We will create a new version to record that a file has been deleted, vanished or corrupted. We will recommend that no other changes be made at the same time as the recording of deletion/corruption. The creation of a new version gives the chance to write a new version message with user/time/etc. and any other human readable information about the why the change is occurring.

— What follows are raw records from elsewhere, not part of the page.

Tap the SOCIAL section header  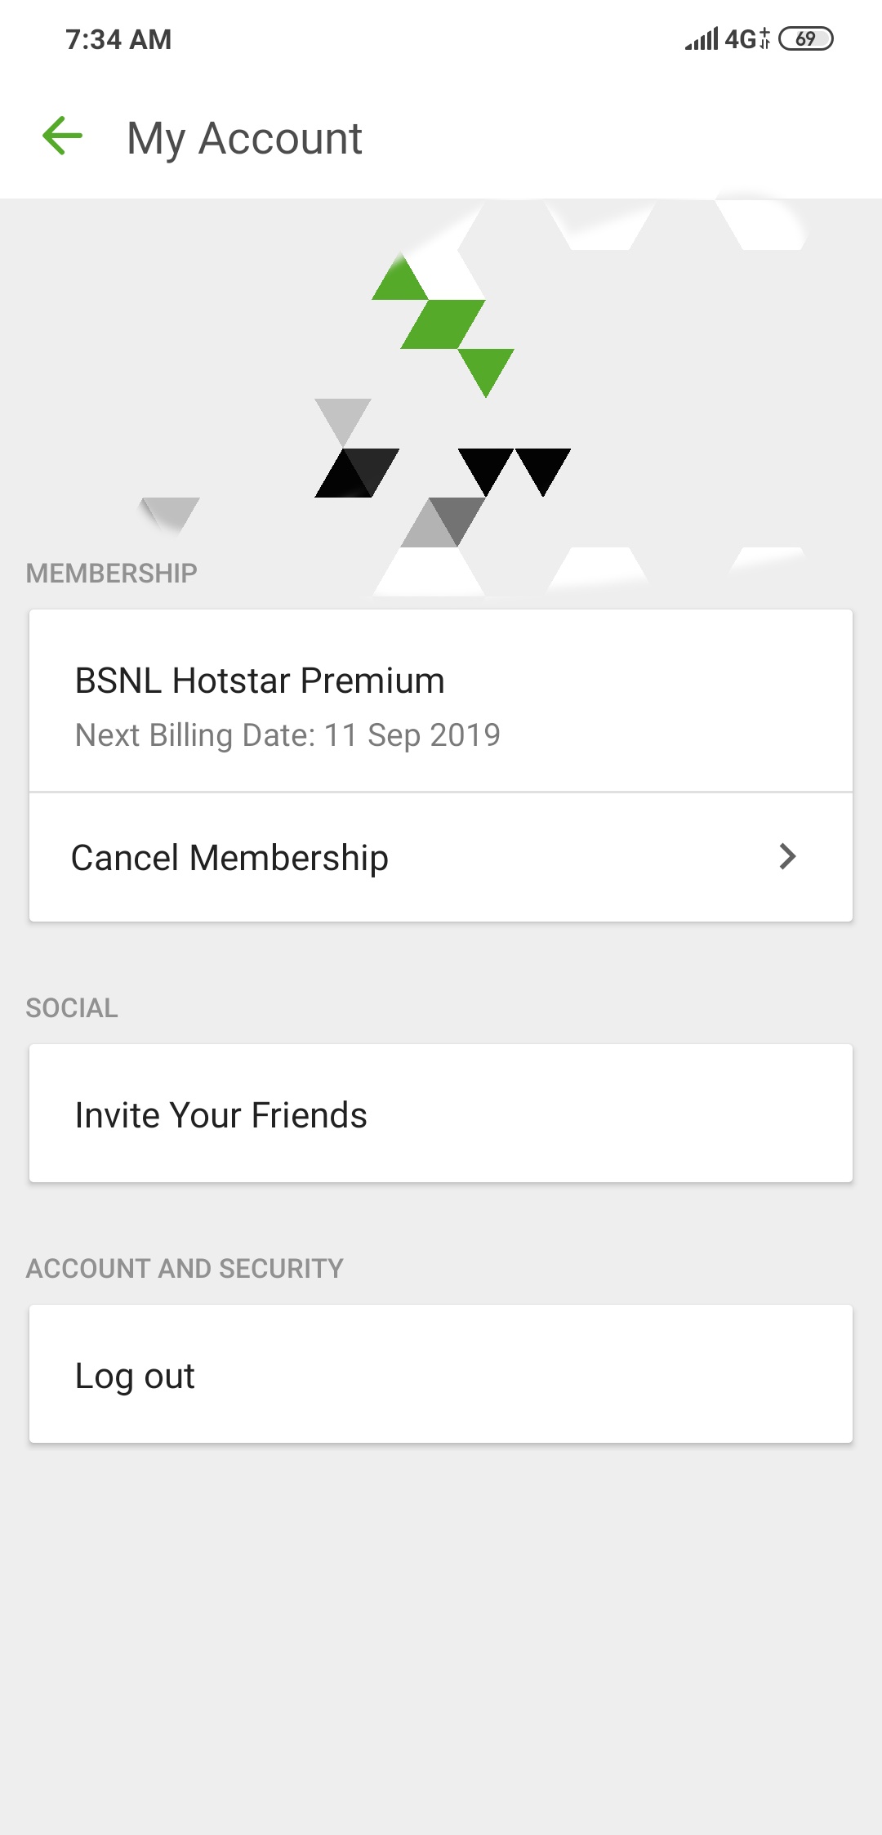(72, 1007)
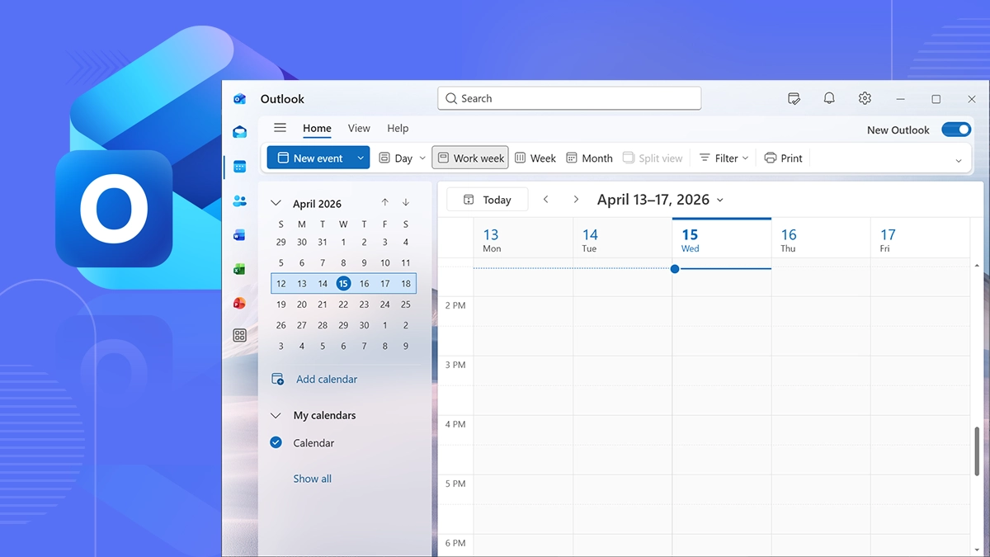990x557 pixels.
Task: Open the notifications bell
Action: coord(828,98)
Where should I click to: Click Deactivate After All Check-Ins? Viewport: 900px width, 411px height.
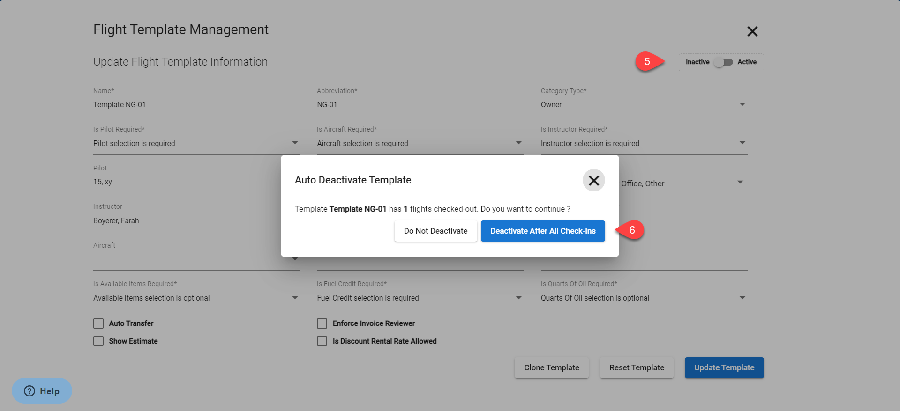[542, 231]
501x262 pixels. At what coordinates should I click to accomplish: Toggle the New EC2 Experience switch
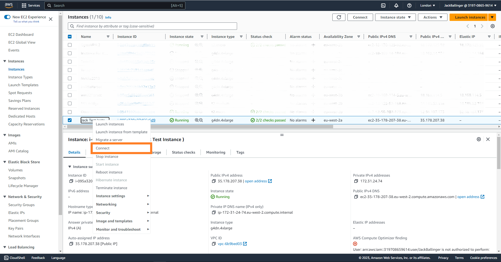tap(7, 17)
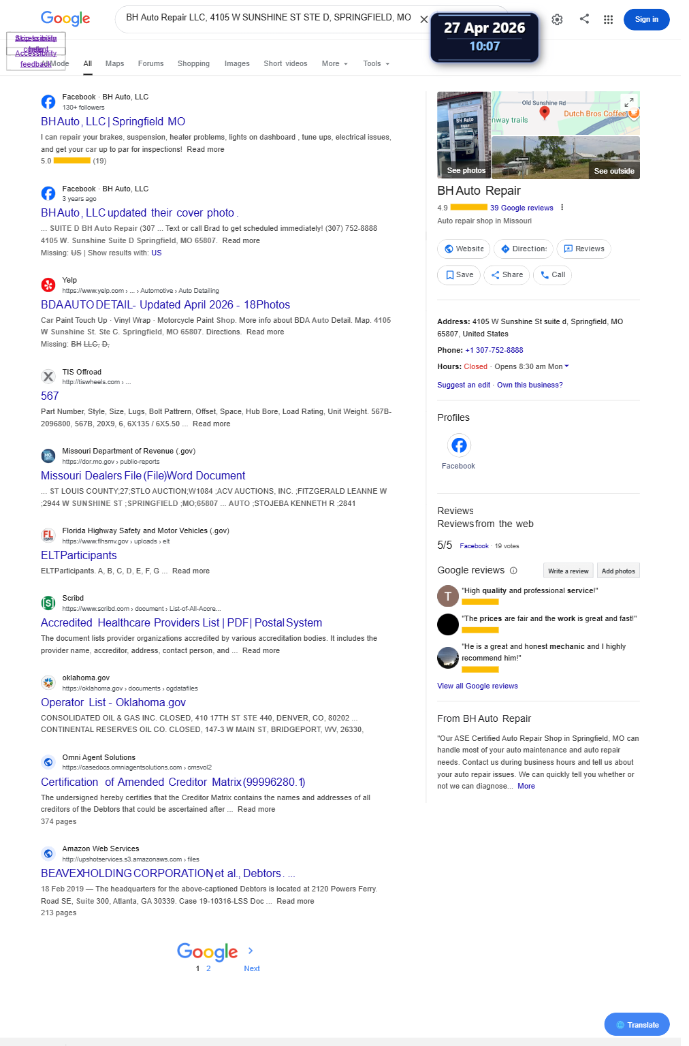Click into the search query field
Viewport: 689px width, 1046px height.
point(268,18)
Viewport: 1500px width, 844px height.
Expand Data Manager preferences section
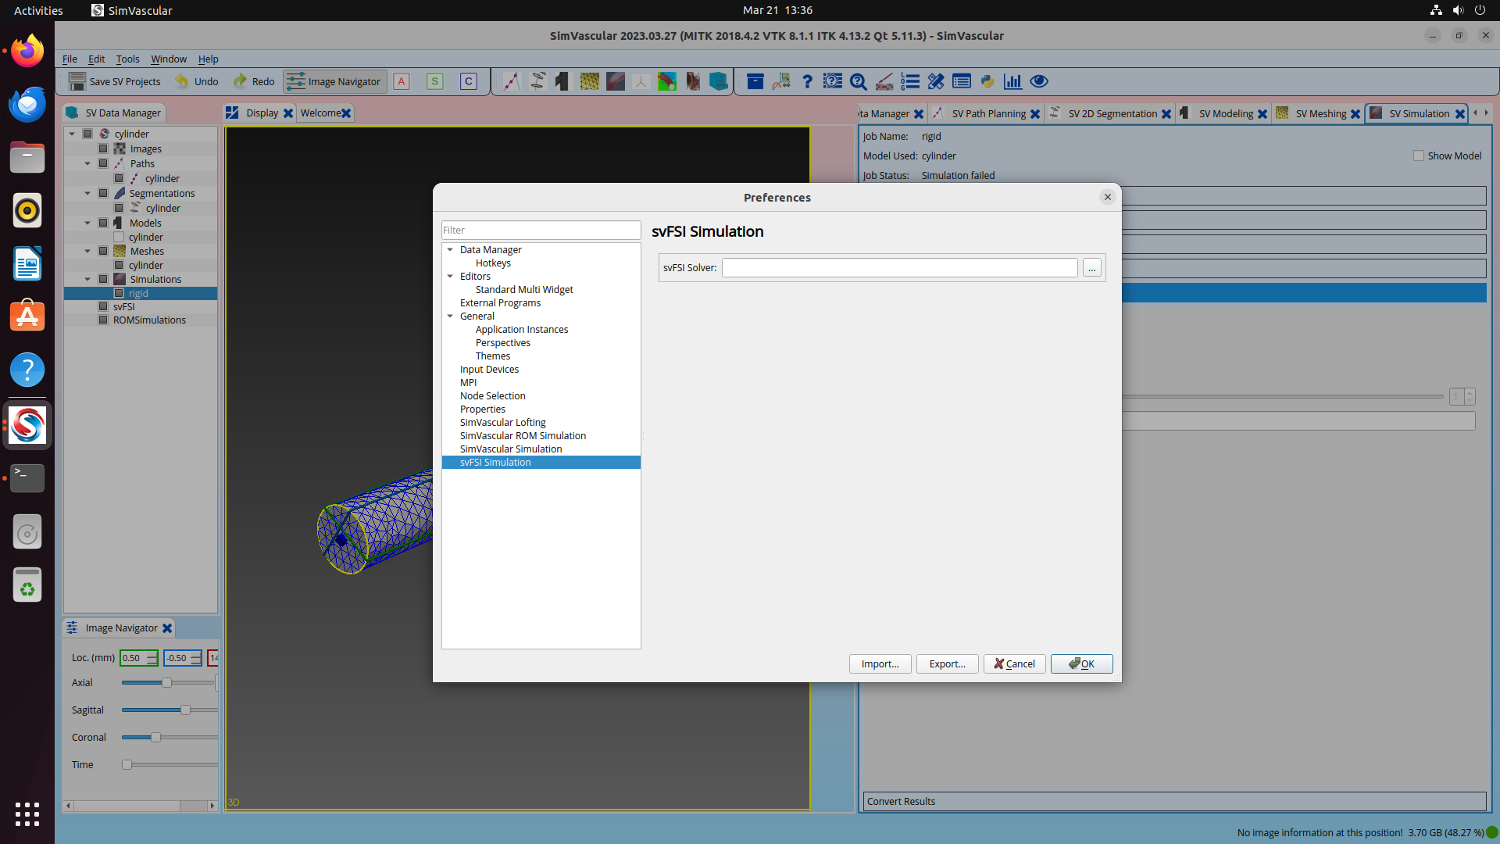coord(450,249)
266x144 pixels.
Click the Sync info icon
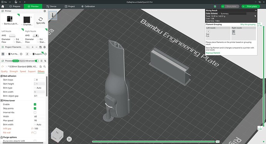tap(40, 19)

Why might a file be tombstoned?

  • missing/vanished, removed/deleted -- spec will not distinguish these cases: file does not appear in manifest, appears with original digest in tombstones
  • corrupted -- file appears with "new" digest in manifest, with original digest in tombstones
  • name in file system but unreadable or not reliably readable -- file appears with empty digest string (not a valid digest output in any digest format we know, and an empty string is valid as key on JSON object whereas Null etc. are not) in manifest, with original digest in tombstones

Use cases for corrupted and or unreadable:

  • write once storage where we can't delete
  • corruption where we want to keep corrupted file for possible later analysis

We will add an extra parameter in ocfl_layout.json to flag use of mutability features such as tombstones with the implication that tooling MUST check latest inventory before trying to read any version.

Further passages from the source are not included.